Jakarta,Surya Indonesia.net – Dewan Pimpinan Cabang Gerakan Mahasiswa Nasional Indonesia (DPC GMNI) Jakarta Timur dibawah kepemimpinan Jansen Henry Kurniawan menyelenggarakan audiensi sekaligus studi parlemen bersama Komunitas Tenaga Ahli dan Staff Administrasi Fraksi PDIP DPR RI diRuang Rapat Fraksi PDI-P DPR RI pada hari Kamis 5 Maret 2026 sebagai bagian dari upaya memperkuat pemahaman terhadap kerja lembaga legislatif dalam sistem demokrasi Indonesia.

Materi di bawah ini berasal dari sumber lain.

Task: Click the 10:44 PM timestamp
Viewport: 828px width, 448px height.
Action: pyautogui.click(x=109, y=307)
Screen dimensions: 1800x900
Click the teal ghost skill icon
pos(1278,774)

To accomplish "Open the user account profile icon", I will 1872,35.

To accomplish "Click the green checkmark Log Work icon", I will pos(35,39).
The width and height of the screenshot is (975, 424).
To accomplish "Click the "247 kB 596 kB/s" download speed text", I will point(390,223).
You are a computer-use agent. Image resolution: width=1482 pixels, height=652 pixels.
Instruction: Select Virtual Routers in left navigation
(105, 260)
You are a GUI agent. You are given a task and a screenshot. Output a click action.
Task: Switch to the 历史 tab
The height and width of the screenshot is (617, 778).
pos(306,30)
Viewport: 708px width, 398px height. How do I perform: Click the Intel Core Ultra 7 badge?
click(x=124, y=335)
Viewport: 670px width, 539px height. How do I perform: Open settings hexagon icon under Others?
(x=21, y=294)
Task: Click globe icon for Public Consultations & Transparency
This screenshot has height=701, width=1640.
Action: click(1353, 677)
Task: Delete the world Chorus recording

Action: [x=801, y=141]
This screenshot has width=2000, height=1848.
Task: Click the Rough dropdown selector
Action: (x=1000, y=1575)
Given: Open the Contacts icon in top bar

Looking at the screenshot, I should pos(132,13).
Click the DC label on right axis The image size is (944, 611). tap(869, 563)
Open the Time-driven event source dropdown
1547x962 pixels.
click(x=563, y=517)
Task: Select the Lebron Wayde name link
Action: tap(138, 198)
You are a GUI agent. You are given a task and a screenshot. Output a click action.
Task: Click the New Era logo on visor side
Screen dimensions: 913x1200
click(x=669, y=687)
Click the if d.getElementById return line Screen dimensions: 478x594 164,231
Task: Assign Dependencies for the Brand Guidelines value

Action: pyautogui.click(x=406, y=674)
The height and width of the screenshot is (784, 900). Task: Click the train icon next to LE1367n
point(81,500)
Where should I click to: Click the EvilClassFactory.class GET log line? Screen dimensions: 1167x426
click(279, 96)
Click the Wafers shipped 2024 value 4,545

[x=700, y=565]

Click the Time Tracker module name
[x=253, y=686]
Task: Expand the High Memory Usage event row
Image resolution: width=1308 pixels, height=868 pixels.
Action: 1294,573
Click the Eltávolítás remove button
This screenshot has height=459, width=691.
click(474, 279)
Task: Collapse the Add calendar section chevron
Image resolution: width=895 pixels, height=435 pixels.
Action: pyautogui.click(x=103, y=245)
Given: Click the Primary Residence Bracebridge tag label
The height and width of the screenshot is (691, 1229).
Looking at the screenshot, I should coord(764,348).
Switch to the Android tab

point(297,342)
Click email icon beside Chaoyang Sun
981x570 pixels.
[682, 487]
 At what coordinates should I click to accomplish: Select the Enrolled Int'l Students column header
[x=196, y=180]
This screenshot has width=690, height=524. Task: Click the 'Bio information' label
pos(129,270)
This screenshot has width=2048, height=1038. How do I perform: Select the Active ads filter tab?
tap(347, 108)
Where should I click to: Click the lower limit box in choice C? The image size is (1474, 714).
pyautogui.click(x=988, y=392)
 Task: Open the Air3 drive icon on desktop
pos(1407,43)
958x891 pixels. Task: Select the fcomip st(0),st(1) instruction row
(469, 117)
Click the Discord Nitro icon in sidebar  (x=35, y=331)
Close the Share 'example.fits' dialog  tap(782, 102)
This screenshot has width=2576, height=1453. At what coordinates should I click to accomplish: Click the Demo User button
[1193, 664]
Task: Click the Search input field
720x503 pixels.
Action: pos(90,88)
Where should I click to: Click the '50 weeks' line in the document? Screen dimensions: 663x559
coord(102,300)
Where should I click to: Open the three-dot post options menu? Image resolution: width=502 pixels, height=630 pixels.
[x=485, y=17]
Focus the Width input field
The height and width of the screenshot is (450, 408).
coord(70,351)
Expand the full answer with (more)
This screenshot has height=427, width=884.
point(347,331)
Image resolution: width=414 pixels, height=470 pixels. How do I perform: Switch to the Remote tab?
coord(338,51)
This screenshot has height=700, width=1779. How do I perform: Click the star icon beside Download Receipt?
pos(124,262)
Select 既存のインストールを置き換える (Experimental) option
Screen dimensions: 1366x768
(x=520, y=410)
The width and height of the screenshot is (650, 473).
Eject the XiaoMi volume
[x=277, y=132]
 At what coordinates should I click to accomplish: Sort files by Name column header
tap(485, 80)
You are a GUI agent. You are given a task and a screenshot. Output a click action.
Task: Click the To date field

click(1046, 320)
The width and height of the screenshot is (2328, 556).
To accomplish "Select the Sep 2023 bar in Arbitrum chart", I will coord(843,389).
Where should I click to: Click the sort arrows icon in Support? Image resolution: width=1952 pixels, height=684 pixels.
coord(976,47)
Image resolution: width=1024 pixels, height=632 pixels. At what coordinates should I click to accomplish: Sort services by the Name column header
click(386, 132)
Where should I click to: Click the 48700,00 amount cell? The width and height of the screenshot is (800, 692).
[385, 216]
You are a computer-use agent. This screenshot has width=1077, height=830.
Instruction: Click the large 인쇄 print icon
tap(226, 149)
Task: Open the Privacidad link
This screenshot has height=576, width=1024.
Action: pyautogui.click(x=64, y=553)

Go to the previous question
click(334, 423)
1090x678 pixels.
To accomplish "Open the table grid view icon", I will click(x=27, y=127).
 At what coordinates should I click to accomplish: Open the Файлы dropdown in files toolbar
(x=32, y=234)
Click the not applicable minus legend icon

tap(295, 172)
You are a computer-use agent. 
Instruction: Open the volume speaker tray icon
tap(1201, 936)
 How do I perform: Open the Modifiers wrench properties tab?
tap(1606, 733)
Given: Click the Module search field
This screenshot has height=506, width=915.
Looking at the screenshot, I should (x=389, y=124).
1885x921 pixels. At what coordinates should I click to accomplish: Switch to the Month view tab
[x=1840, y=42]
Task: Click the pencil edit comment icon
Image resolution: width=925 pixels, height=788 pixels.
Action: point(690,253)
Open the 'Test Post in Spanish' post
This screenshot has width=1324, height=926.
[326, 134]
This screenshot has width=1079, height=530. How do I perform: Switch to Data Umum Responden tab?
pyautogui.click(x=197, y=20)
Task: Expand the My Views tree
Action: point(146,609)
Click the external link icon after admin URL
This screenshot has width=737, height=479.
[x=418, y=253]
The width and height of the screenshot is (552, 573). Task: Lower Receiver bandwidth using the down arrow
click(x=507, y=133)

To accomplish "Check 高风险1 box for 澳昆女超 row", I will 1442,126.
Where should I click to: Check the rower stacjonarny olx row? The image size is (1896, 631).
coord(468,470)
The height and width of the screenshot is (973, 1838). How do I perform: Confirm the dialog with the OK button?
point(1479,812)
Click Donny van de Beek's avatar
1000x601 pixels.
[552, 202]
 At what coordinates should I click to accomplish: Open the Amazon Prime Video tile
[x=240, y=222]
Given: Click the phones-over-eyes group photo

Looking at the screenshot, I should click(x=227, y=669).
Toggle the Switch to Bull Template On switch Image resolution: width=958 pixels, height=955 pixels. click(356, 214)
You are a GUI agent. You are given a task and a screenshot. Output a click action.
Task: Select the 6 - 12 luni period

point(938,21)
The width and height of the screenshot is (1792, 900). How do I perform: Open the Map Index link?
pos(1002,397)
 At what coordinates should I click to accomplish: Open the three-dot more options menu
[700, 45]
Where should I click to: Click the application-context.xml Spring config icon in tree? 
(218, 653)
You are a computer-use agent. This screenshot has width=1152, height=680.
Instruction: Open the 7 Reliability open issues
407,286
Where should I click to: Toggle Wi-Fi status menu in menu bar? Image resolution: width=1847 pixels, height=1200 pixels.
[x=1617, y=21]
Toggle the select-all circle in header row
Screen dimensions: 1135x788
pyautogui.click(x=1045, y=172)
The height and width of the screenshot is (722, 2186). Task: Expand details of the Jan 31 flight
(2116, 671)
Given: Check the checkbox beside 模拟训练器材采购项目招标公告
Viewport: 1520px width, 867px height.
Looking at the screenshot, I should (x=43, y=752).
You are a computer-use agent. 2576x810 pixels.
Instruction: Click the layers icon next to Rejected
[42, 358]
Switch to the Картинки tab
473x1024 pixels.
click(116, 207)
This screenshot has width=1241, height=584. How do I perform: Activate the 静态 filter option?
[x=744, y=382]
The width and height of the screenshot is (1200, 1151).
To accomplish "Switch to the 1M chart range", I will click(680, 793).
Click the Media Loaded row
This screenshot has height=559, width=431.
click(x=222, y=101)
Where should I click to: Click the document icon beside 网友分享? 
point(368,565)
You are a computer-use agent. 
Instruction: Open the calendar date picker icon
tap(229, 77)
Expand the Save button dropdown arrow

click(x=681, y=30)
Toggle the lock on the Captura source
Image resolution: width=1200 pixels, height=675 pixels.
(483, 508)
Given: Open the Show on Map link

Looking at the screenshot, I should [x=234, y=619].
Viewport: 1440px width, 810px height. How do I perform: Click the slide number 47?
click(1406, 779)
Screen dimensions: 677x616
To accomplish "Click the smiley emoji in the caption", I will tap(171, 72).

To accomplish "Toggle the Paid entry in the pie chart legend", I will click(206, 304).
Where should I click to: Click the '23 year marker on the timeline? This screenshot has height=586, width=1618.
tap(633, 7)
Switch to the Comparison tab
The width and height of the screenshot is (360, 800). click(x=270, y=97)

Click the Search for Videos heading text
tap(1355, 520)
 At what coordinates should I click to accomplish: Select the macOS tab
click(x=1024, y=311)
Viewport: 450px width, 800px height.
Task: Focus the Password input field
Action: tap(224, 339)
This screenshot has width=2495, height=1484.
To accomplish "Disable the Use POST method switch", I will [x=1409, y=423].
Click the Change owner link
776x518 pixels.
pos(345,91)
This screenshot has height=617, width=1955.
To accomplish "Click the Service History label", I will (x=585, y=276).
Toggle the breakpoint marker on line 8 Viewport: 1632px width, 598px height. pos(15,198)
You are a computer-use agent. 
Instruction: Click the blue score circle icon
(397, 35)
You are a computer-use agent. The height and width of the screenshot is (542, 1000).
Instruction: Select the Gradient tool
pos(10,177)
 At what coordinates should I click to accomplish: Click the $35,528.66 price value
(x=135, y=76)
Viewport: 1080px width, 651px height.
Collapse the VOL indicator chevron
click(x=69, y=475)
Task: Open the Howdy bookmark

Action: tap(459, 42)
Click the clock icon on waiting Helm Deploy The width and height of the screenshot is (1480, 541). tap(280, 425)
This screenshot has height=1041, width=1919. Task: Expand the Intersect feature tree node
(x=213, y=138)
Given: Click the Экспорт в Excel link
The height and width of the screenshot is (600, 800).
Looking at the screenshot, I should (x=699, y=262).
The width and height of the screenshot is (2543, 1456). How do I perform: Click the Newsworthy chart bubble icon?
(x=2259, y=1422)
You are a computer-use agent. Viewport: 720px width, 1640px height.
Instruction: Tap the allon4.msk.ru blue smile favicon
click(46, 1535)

Kegiatan ini merupakan bentuk pendidikan politik kader yang berpijak pada nilai-nilai Marhaenisme, yakni membangun kesadaran kritis mahasiswa sebagai kekuatan moral dan intelektual yang berpihak pada kepentingan rakyat kecil atau yang dalam ajaran Marhaenisme disebut kaum marhaen. Dalam konteks tersebut, memahami proses dan mekanisme kerja lembaga legislatif menjadi penting agar kader GMNI mampu membaca serta mengawal arah kebijakan negara.
Dalam audiensi tersebut, kader GMNI Jakarta Timur mendapatkan pemaparan mengenai peran strategis staf ahli dan tenaga administrasi di lingkungan DPR RI. Peran ini tidak hanya bersifat teknis, tetapi juga menjadi bagian penting dalam proses perumusan kebijakan, penguatan kajian legislasi, pengolahan aspirasi rakyat, hingga dukungan administratif terhadap kerja-kerja politik anggota DPR RI.
Memahami kerja-kerja tersebut merupakan bagian dari proses pembelajaran politik yang konkret, bahwa perjuangan politik tidak hanya berlangsung di ruang-ruang retorika, tetapi juga dalam kerja intelektual, riset, dan administrasi yang menopang lahirnya kebijakan negara.
Feronika Nurlat Latbual selaku Sekretaris DPC GMNI Jakarta Timur menegaskan bahwa kegiatan ini merupakan bagian dari proses kaderisasi ideologis dan organisatoris, agar kader GMNI memiliki pemahaman yang utuh tentang bagaimana lembaga negara bekerja dalam menjalankan fungsi legislasi, pengawasan, dan penganggaran.
Sebagai organisasi kader ideologis yang berlandaskan ajaran Bung Karno, GMNI memandang penting bagi kader untuk memahami secara langsung bagaimana proses politik berlangsung di parlemen. Kesadaran ini penting agar mahasiswa tidak terjebak pada romantisme politik semata, tetapi mampu mengawal arah kebijakan negara agar tetap berpihak kepada rakyat.
Lebih jauh, kegiatan ini juga menjadi ruang dialog antara mahasiswa dan unsur pendukung parlemen untuk membangun kesadaran politik yang progresif, kritis, dan berorientasi pada kepentingan rakyat banyak. Sebagai organisasi perjuangan yang lahir dari rahim pemikiran Bung Karno, GMNI memiliki tanggung jawab historis untuk terus menumbuhkan kader-kader yang memiliki keberpihakan jelas terhadap kaum Marhaen, serta mampu mengambil peran dalam proses pembangunan bangsa dan negara.
Melalui kegiatan audiensi dan studi parlemen ini, DPC GMNI Jakarta Timur menegaskan komitmennya untuk terus mendorong kader-kader GMNI agar tidak hanya menjadi pengamat politik, tetapi juga menjadi pelaku sejarah yang memperjuangkan cita-cita keadilan sosial sebagaimana diamanatkan dalam Pancasila dan ajaran Marhaenisme.